§ Supplied text:
|---|

Allows you to raise/lower your motor if you don't have an adjustable transom.

I was gonna buy one after last week's deso trip but after an impromptu 4 new tires on the truck, maybe that's a next year purchase.


----------



## Pinchecharlie (Jul 27, 2017)

Nother question...you snout guys accept random invitations on the grand because you have snouts for gear haulers and safety? 😆


----------



## azpowell (Aug 14, 2014)

I'm on a hybrid trip in 2022, will be taking a friend's snout down... in 2023 I would love to get on a motor trip with a bunch of motor rigs, But like they say beggars can't be choosers. If I don't get something in 2023 might do a Loma to lonerock at high water


----------



## yardsells (Jul 14, 2014)

Pinchecharlie said:


> Nother question...you snout guys accept random invitations on the grand because you have snouts for gear haulers and safety? 😆


Sometimes... but the invitation is really because of our good looks and charming personalities.


----------



## tBatt (May 18, 2020)

azpowell said:


> Eventually going to have to get a forklift, makes all of this stuff so much less "back breaking".


Go big!

Right behind my truck is a Huey, that might be a little too big.


----------



## yardsells (Jul 14, 2014)

That's how them Alta kids do that shit.


----------

|---|

§ Dataset rows:
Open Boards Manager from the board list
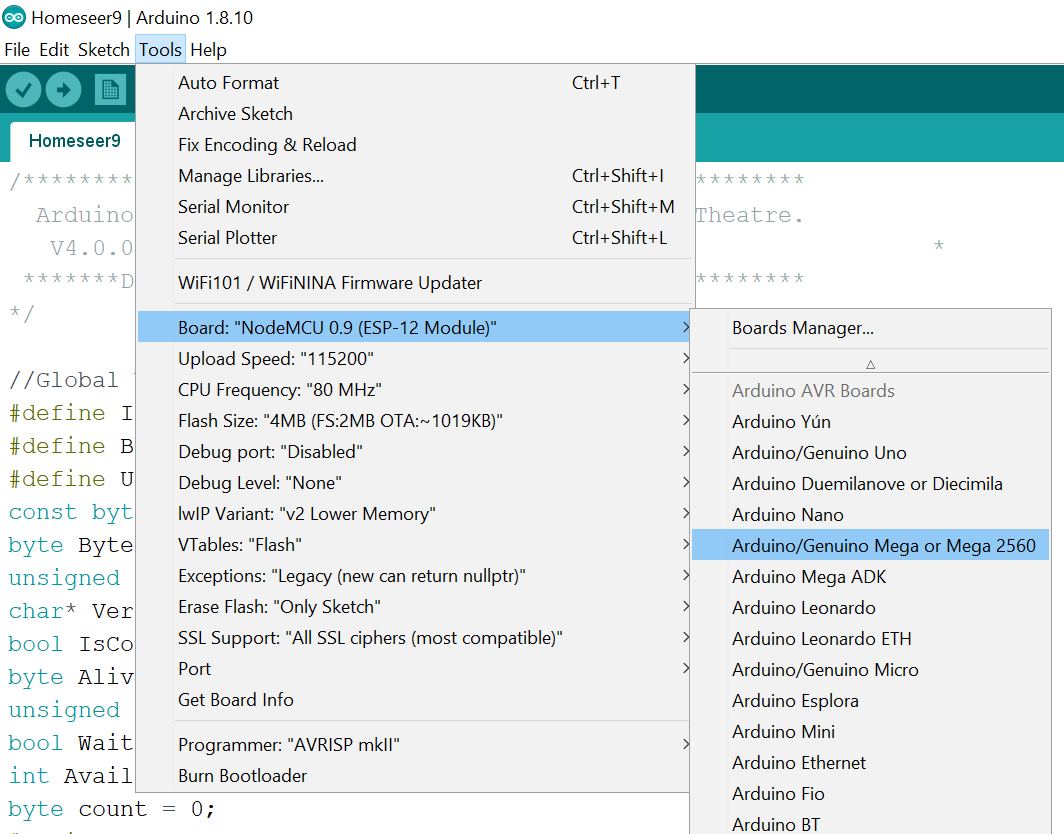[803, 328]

|---|

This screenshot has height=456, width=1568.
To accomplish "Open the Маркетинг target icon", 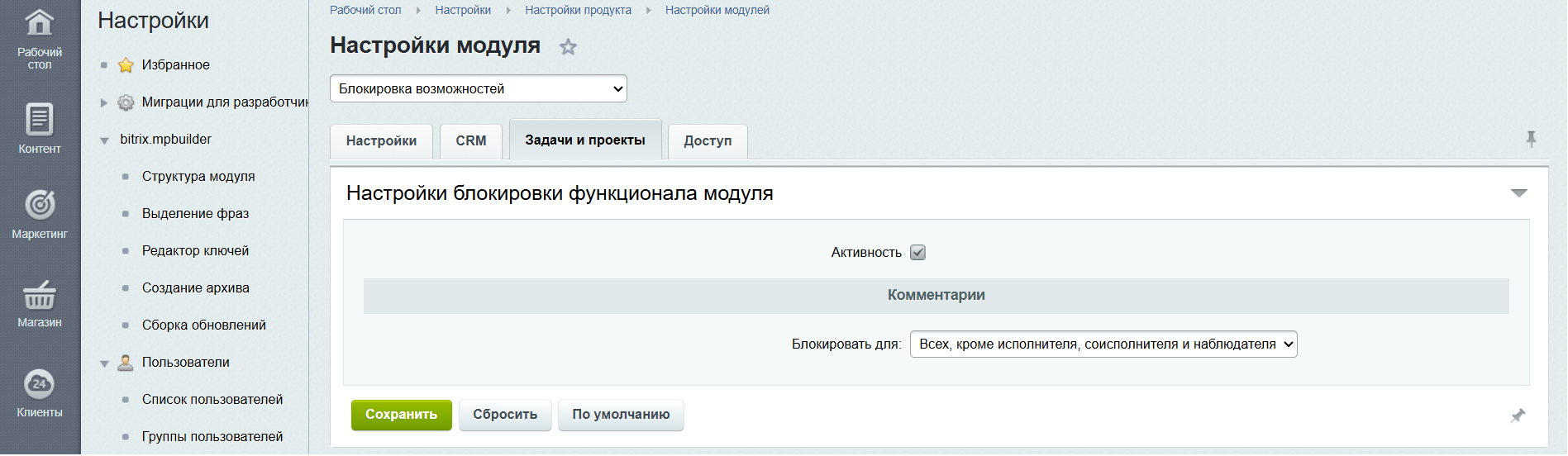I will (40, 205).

|---|

§ To be done:
a: In the forum thread, what does azpowell say will happen on the 2022 hybrid trip?
b: Write out the forum thread from "Allows you to" up to and including "(Jul 27, 2017)".
The items have no connection to the forum thread.

§ Exercise results:
a: azpowell will be taking a friend's snout down.

b:
Allows you to raise/lower your motor if you don't have an adjustable transom.

I was gonna buy one after last week's deso trip but after an impromptu 4 new tires on the truck, maybe that's a next year purchase.


----------



## Pinchecharlie (Jul 27, 2017)